§ **STATED GOAL**: Reproduce the listing below with every "Where should I click to:" swapped for "Where do I click to:", leaving everything else the same.

[Collection entries]
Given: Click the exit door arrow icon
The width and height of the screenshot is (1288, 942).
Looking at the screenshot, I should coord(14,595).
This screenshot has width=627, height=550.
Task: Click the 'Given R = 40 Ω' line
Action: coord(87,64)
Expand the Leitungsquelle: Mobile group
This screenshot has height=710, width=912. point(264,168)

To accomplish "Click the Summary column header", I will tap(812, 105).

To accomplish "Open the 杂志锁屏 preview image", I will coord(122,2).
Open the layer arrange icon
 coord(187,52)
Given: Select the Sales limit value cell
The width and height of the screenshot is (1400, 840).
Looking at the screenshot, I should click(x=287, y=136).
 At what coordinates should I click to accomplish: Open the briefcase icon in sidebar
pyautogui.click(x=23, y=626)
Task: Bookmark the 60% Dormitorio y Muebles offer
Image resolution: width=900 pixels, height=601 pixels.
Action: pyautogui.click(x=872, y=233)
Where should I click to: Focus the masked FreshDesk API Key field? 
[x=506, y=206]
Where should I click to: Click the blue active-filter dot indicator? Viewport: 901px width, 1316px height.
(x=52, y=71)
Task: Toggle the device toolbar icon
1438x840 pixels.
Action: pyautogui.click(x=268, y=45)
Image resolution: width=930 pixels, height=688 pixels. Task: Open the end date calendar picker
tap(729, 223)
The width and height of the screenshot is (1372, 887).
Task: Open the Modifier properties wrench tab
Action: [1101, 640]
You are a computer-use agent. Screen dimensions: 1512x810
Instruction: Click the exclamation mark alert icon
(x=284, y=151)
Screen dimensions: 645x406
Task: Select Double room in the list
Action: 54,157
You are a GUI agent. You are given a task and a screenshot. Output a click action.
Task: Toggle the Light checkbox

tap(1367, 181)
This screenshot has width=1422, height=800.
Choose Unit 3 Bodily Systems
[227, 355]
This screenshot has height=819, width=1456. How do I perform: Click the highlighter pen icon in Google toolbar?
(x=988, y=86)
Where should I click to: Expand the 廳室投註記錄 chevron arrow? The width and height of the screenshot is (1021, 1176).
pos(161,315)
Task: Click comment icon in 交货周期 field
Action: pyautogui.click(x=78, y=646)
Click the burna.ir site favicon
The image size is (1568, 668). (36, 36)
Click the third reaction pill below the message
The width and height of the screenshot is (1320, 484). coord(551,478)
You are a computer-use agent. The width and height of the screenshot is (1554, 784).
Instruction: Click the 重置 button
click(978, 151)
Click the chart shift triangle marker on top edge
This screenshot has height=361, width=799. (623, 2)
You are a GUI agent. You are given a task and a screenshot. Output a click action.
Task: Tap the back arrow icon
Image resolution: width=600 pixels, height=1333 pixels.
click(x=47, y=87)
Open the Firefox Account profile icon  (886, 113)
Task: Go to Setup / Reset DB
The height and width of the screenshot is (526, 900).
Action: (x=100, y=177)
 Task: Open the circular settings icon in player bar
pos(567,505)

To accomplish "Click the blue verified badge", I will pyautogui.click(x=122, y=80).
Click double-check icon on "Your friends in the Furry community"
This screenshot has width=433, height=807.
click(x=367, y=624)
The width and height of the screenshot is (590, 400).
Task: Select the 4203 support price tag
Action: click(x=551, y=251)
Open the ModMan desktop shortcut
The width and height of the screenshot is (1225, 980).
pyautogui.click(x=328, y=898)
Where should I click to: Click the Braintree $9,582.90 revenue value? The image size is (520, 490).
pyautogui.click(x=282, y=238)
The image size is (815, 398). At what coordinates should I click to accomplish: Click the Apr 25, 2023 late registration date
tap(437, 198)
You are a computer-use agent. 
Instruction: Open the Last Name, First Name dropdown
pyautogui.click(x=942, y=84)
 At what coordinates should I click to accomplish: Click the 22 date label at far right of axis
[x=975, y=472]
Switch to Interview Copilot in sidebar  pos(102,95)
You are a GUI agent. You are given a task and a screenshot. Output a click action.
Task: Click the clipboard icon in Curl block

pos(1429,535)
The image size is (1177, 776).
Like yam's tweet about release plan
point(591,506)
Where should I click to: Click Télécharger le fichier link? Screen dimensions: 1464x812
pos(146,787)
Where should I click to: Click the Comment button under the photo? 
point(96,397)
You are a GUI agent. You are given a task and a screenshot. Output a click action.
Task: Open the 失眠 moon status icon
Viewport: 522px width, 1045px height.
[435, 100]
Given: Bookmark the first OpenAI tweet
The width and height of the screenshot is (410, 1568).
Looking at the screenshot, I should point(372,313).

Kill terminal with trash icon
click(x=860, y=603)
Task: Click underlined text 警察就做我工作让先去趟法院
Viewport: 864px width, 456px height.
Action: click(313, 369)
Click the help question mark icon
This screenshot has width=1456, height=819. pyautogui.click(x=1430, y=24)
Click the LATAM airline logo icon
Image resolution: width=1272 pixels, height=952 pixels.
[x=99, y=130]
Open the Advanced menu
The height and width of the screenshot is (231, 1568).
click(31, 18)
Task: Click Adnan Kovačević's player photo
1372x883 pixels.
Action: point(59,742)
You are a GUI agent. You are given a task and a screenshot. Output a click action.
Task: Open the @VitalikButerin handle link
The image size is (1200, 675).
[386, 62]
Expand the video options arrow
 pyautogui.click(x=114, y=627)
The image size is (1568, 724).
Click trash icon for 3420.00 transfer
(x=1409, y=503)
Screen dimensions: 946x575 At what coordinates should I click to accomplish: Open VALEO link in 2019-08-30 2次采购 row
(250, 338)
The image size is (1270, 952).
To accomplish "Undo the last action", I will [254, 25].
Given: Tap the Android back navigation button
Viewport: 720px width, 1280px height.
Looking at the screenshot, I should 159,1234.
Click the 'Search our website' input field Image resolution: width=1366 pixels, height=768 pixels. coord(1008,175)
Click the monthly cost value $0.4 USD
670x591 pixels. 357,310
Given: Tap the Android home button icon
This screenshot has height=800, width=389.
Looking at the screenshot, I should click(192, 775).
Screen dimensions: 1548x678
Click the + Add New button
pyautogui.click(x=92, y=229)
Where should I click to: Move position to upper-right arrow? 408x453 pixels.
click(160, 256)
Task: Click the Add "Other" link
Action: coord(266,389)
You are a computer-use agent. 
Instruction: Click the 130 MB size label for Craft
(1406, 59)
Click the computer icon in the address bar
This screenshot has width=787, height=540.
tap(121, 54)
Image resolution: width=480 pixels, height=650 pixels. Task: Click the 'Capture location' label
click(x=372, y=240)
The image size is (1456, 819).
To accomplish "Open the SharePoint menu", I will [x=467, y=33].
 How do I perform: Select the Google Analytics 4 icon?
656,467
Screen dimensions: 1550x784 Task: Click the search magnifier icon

§ **OUTPUT**:
Given: Click the exit door arrow icon
The width and height of the screenshot is (1288, 942).
Looking at the screenshot, I should coord(14,595).
This screenshot has width=627, height=550.
Task: Click the 'Given R = 40 Ω' line
Action: coord(87,64)
Expand the Leitungsquelle: Mobile group
This screenshot has height=710, width=912. point(264,168)

To accomplish "Click the Summary column header", I will tap(812, 105).

To accomplish "Open the 杂志锁屏 preview image", I will coord(122,2).
Open the layer arrange icon
 coord(187,52)
Given: Select the Sales limit value cell
The width and height of the screenshot is (1400, 840).
Looking at the screenshot, I should click(x=287, y=136).
 At what coordinates should I click to accomplish: Open the briefcase icon in sidebar
pyautogui.click(x=23, y=626)
Task: Bookmark the 60% Dormitorio y Muebles offer
Image resolution: width=900 pixels, height=601 pixels.
Action: pyautogui.click(x=872, y=233)
Where do I click to: Focus the masked FreshDesk API Key field? 
[x=506, y=206]
Where do I click to: Click the blue active-filter dot indicator? Viewport: 901px width, 1316px height.
(x=52, y=71)
Task: Toggle the device toolbar icon
1438x840 pixels.
Action: pyautogui.click(x=268, y=45)
Image resolution: width=930 pixels, height=688 pixels. Task: Open the end date calendar picker
tap(729, 223)
The width and height of the screenshot is (1372, 887).
Task: Open the Modifier properties wrench tab
Action: [1101, 640]
You are a computer-use agent. Screen dimensions: 1512x810
Instruction: Click the exclamation mark alert icon
(x=284, y=151)
Screen dimensions: 645x406
Task: Select Double room in the list
Action: 54,157
You are a GUI agent. You are given a task and a screenshot. Output a click action.
Task: Toggle the Light checkbox

tap(1367, 181)
This screenshot has width=1422, height=800.
Choose Unit 3 Bodily Systems
[227, 355]
This screenshot has height=819, width=1456. How do I perform: Click the highlighter pen icon in Google toolbar?
(x=988, y=86)
Where do I click to: Expand the 廳室投註記錄 chevron arrow? The width and height of the screenshot is (1021, 1176).
pos(161,315)
Task: Click comment icon in 交货周期 field
Action: pyautogui.click(x=78, y=646)
Click the burna.ir site favicon
The image size is (1568, 668). (36, 36)
Click the third reaction pill below the message
The width and height of the screenshot is (1320, 484). coord(551,478)
You are a computer-use agent. The width and height of the screenshot is (1554, 784).
Instruction: Click the 重置 button
click(978, 151)
Click the chart shift triangle marker on top edge
This screenshot has height=361, width=799. (623, 2)
You are a GUI agent. You are given a task and a screenshot. Output a click action.
Task: Tap the back arrow icon
Image resolution: width=600 pixels, height=1333 pixels.
click(x=47, y=87)
Open the Firefox Account profile icon  (886, 113)
Task: Go to Setup / Reset DB
The height and width of the screenshot is (526, 900).
Action: (x=100, y=177)
 Task: Open the circular settings icon in player bar
pos(567,505)

To accomplish "Click the blue verified badge", I will pyautogui.click(x=122, y=80).
Click double-check icon on "Your friends in the Furry community"
This screenshot has width=433, height=807.
click(x=367, y=624)
The width and height of the screenshot is (590, 400).
Task: Select the 4203 support price tag
Action: click(x=551, y=251)
Open the ModMan desktop shortcut
The width and height of the screenshot is (1225, 980).
pyautogui.click(x=328, y=898)
Where do I click to: Click the Braintree $9,582.90 revenue value? The image size is (520, 490).
pyautogui.click(x=282, y=238)
The image size is (815, 398). At what coordinates should I click to accomplish: Click the Apr 25, 2023 late registration date
tap(437, 198)
You are a computer-use agent. 
Instruction: Open the Last Name, First Name dropdown
pyautogui.click(x=942, y=84)
 At what coordinates should I click to accomplish: Click the 22 date label at far right of axis
[x=975, y=472]
Switch to Interview Copilot in sidebar  pos(102,95)
You are a GUI agent. You are given a task and a screenshot. Output a click action.
Task: Click the clipboard icon in Curl block

pos(1429,535)
The image size is (1177, 776).
Like yam's tweet about release plan
point(591,506)
Where do I click to: Click Télécharger le fichier link? Screen dimensions: 1464x812
pos(146,787)
Where do I click to: Click the Comment button under the photo? 
point(96,397)
You are a GUI agent. You are given a task and a screenshot. Output a click action.
Task: Open the 失眠 moon status icon
Viewport: 522px width, 1045px height.
[435, 100]
Given: Bookmark the first OpenAI tweet
The width and height of the screenshot is (410, 1568).
Looking at the screenshot, I should point(372,313).

Kill terminal with trash icon
click(x=860, y=603)
Task: Click underlined text 警察就做我工作让先去趟法院
Viewport: 864px width, 456px height.
Action: click(313, 369)
Click the help question mark icon
This screenshot has width=1456, height=819. pyautogui.click(x=1430, y=24)
Click the LATAM airline logo icon
Image resolution: width=1272 pixels, height=952 pixels.
[x=99, y=130]
Open the Advanced menu
The height and width of the screenshot is (231, 1568).
click(31, 18)
Task: Click Adnan Kovačević's player photo
1372x883 pixels.
Action: point(59,742)
You are a GUI agent. You are given a task and a screenshot. Output a click action.
Task: Open the @VitalikButerin handle link
The image size is (1200, 675).
[386, 62]
Expand the video options arrow
 pyautogui.click(x=114, y=627)
The image size is (1568, 724).
Click trash icon for 3420.00 transfer
(x=1409, y=503)
Screen dimensions: 946x575 At what coordinates should I click to accomplish: Open VALEO link in 2019-08-30 2次采购 row
(250, 338)
The image size is (1270, 952).
To accomplish "Undo the last action", I will [254, 25].
Given: Tap the Android back navigation button
Viewport: 720px width, 1280px height.
Looking at the screenshot, I should 159,1234.
Click the 'Search our website' input field Image resolution: width=1366 pixels, height=768 pixels. coord(1008,175)
Click the monthly cost value $0.4 USD
670x591 pixels. 357,310
Given: Tap the Android home button icon
This screenshot has height=800, width=389.
Looking at the screenshot, I should click(192, 775).
Screen dimensions: 1548x678
Click the + Add New button
pyautogui.click(x=92, y=229)
Where do I click to: Move position to upper-right arrow? 408x453 pixels.
click(160, 256)
Task: Click the Add "Other" link
Action: coord(266,389)
You are a computer-use agent. 
Instruction: Click the 130 MB size label for Craft
(1406, 59)
Click the computer icon in the address bar
This screenshot has width=787, height=540.
tap(121, 54)
Image resolution: width=480 pixels, height=650 pixels. Task: Click the 'Capture location' label
click(x=372, y=240)
The image size is (1456, 819).
To accomplish "Open the SharePoint menu", I will [x=467, y=33].
 How do I perform: Select the Google Analytics 4 icon?
656,467
Screen dimensions: 1550x784 Task: Click the search magnifier icon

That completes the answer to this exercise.